Катя, понимал Захарка, думала о чем-то важном, глядя на них. Но о чем именно, он даже не гадал. Ему нравилось жить легко, ежась на солнце, всерьез не размышляя никогда.
— Проголодались, наверное, гуляки? — говорила Катя чистым, грудным голосом и улыбалась.
— Бабушка звала обедать, — отвечал Захарка без улыбки.

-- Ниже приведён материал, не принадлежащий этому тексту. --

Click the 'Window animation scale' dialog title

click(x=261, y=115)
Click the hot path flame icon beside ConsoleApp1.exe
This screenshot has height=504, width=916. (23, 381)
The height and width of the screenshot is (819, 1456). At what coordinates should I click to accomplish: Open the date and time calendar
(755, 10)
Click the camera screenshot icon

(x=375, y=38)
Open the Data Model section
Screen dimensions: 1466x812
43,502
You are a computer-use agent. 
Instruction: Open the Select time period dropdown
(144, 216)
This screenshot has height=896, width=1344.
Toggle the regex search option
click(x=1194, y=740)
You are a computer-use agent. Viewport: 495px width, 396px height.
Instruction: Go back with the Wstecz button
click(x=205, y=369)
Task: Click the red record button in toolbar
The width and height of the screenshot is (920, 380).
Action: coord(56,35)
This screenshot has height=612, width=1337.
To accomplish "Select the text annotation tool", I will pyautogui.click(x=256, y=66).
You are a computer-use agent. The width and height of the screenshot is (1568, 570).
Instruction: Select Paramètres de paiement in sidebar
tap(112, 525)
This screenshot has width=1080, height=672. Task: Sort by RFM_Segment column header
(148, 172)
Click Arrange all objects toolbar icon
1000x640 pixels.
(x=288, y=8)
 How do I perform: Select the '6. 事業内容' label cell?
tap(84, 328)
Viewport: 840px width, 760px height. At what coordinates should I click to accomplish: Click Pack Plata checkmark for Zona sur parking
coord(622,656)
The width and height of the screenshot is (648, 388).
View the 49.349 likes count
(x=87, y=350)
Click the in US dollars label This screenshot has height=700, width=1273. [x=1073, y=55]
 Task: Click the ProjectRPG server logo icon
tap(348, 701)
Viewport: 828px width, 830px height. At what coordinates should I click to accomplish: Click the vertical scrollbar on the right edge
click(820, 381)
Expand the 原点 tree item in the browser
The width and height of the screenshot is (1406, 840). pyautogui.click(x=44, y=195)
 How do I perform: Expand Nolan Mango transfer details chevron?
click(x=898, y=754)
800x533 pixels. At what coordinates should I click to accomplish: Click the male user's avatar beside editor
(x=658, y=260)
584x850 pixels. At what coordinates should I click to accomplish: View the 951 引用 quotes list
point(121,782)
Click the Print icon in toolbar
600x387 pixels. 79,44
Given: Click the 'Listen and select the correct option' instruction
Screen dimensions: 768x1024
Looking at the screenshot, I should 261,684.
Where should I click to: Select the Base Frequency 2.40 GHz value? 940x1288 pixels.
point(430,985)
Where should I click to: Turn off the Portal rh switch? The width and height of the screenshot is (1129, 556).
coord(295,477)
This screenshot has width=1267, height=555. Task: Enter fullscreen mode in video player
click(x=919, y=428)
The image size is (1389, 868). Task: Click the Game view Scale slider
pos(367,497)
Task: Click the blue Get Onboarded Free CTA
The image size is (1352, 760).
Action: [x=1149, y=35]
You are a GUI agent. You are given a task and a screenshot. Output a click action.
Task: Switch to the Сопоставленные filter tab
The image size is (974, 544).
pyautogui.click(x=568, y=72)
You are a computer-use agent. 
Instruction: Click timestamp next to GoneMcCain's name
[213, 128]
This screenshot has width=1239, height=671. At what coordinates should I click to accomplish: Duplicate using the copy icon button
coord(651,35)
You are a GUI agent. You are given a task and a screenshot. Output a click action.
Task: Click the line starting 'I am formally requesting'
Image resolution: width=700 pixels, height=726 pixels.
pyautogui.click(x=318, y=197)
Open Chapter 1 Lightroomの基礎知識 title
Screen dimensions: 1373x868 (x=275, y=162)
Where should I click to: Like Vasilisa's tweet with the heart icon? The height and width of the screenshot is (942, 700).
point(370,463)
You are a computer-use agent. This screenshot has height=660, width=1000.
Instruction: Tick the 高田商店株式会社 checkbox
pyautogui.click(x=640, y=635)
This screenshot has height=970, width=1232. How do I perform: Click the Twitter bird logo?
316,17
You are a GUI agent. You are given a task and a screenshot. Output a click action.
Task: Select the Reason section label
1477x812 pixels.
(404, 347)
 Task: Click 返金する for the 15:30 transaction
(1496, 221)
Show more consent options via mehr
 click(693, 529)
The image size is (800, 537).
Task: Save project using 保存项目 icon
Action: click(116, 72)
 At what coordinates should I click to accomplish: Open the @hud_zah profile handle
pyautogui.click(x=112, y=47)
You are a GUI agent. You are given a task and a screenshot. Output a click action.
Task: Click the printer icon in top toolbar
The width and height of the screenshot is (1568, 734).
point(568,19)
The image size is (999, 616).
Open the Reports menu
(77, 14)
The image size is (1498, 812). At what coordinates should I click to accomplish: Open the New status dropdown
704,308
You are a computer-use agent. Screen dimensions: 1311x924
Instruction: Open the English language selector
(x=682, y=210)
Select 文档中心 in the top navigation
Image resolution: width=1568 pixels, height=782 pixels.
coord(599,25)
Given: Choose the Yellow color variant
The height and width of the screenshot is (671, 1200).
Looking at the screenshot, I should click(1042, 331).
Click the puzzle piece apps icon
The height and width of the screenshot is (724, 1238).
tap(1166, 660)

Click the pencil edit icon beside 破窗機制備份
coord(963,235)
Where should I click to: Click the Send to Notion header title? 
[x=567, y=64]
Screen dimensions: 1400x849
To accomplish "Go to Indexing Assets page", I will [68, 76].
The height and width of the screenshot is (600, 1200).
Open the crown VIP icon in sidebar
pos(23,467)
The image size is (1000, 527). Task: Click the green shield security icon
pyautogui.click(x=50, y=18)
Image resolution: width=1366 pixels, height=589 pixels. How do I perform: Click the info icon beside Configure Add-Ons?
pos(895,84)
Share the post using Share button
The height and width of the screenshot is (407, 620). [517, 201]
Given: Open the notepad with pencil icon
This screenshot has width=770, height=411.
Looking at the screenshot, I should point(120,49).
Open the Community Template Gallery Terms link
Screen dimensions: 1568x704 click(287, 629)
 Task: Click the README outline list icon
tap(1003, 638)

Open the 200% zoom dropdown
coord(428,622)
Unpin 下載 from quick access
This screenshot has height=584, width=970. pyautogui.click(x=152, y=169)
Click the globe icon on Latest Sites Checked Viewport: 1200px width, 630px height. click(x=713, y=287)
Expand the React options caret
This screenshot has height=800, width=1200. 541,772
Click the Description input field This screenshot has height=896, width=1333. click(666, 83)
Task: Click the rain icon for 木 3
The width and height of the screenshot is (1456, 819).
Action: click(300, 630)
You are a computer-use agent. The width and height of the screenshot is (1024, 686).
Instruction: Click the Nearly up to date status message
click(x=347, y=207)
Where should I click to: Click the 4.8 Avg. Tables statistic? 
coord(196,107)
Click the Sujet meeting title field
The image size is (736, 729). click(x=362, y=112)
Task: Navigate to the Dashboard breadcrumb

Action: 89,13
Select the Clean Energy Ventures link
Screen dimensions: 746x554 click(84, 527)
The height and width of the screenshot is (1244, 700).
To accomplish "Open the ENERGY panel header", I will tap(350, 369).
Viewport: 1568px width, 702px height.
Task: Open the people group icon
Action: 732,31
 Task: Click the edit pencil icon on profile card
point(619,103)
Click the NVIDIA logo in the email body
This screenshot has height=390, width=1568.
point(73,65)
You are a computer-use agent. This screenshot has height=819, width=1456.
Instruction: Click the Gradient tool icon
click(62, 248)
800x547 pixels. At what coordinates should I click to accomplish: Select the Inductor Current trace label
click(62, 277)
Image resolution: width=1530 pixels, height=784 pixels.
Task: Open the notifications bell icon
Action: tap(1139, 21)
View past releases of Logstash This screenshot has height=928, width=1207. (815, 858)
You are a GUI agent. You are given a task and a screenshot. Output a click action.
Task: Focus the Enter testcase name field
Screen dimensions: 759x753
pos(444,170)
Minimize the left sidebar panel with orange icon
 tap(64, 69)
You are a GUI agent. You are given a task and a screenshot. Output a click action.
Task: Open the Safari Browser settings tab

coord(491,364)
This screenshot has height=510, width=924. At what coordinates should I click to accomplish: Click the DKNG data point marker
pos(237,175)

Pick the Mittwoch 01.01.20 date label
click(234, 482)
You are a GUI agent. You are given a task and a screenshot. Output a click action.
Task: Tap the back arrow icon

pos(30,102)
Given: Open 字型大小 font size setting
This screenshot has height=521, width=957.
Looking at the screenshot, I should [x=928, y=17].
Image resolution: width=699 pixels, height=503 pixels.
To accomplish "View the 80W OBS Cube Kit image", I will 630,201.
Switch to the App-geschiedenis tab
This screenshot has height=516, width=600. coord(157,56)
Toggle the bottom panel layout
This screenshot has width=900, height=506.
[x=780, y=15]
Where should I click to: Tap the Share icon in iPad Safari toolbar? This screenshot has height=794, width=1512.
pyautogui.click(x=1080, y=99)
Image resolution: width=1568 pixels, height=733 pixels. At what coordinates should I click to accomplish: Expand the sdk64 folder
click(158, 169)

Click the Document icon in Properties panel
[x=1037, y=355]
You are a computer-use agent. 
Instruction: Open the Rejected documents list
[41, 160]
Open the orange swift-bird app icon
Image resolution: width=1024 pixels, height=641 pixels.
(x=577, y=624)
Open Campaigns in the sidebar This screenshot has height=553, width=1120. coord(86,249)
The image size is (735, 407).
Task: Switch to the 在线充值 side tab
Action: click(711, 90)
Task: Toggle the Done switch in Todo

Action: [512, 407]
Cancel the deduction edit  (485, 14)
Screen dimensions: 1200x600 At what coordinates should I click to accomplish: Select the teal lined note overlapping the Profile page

— Ой, ну хорошо. А то наша Глаша отказывается выполнять наряд по кухне.
— Мое имя Ксюша, — отвечала со всей шестнадцатилетней строгостью сестра, выходя на улицу. Она уже нацепила беспечную на ветру юбочку, впорхнула в туфельки, маечка с неизменно открытым животиком. На лице ее замечательно отражались сразу два чувства: досада на сестру, интерес при виде брата.
«Посмотри, какая она дура, Захарка!» — говорила она всем своим видом.
«Заодно посмотри, какой у меня милый животик, и вообще...» — вроде бы еще прочел Захарка, но не был до конца уверен в точности понятого им. На всякий случай отвернулся.
— Мы пока пойдем яблоки есть, да, Родик? — сказал пацану, сидящему на шее.
— И я с вами пойду, — увязалась Катя.
— Подем, — с запозданием отвечал Захарке Родик, к восторгу Кати: она впервые от него слышала это слово.
Они шли по саду, оглядывая еще зеленые, тяжелые, желтые сорта, к той яблоньке, чьи плоды были хороши и сладки уже в июле.
— Яблоки, — повторял Захарка внятно.
— Ябыки, — соглашался Родик.
Катя заливалась юным, чистым, сочным материнским смехом.
Когда Захарка откусывал крепкое, с ветки снятое яблоко, ему казалось, что Катин смех выглядит как эта влажная, свежая, хрусткая белизна.
— А мы маленькие, мы с веточки не достаем, — в шутку горилась Катя и собирала попадавшие за ночь с земли. Она любила помягче, покраснее.
По очереди они скармливали небольшие дольки яблок Родику, спущенному на землю (Захарка пугался случайно оцарапать пацана ветками в саду).
Иногда, не заметив, подавали вдвоем одновременно два кусочка яблочка: безотказный Родик набивал полный рот и жевал, тараща восторженные глаза.
— У! — показывал он на яблоко, еще не снятое с ветки.
— И это сорвать? Какой ты... плотоядный, — отзывался Захарка строго; ему нравилось быть немного строгим и чуть-чуть мрачным, когда внутри все клокотало от радости и безудержно милой жизни. Когда еще быть немного мрачным, как не в семнадцать лет. И еще при виде женщин, да.
Чуть погодя в саду появлялась Ксюша: ей было скучно одной в доме. К тому же брат...
— Почистила картошку? — спрашивала Катя.
— Я тебе сказала: я только что покрасила ногти, я не могу, это что, нужно повторять десять раз?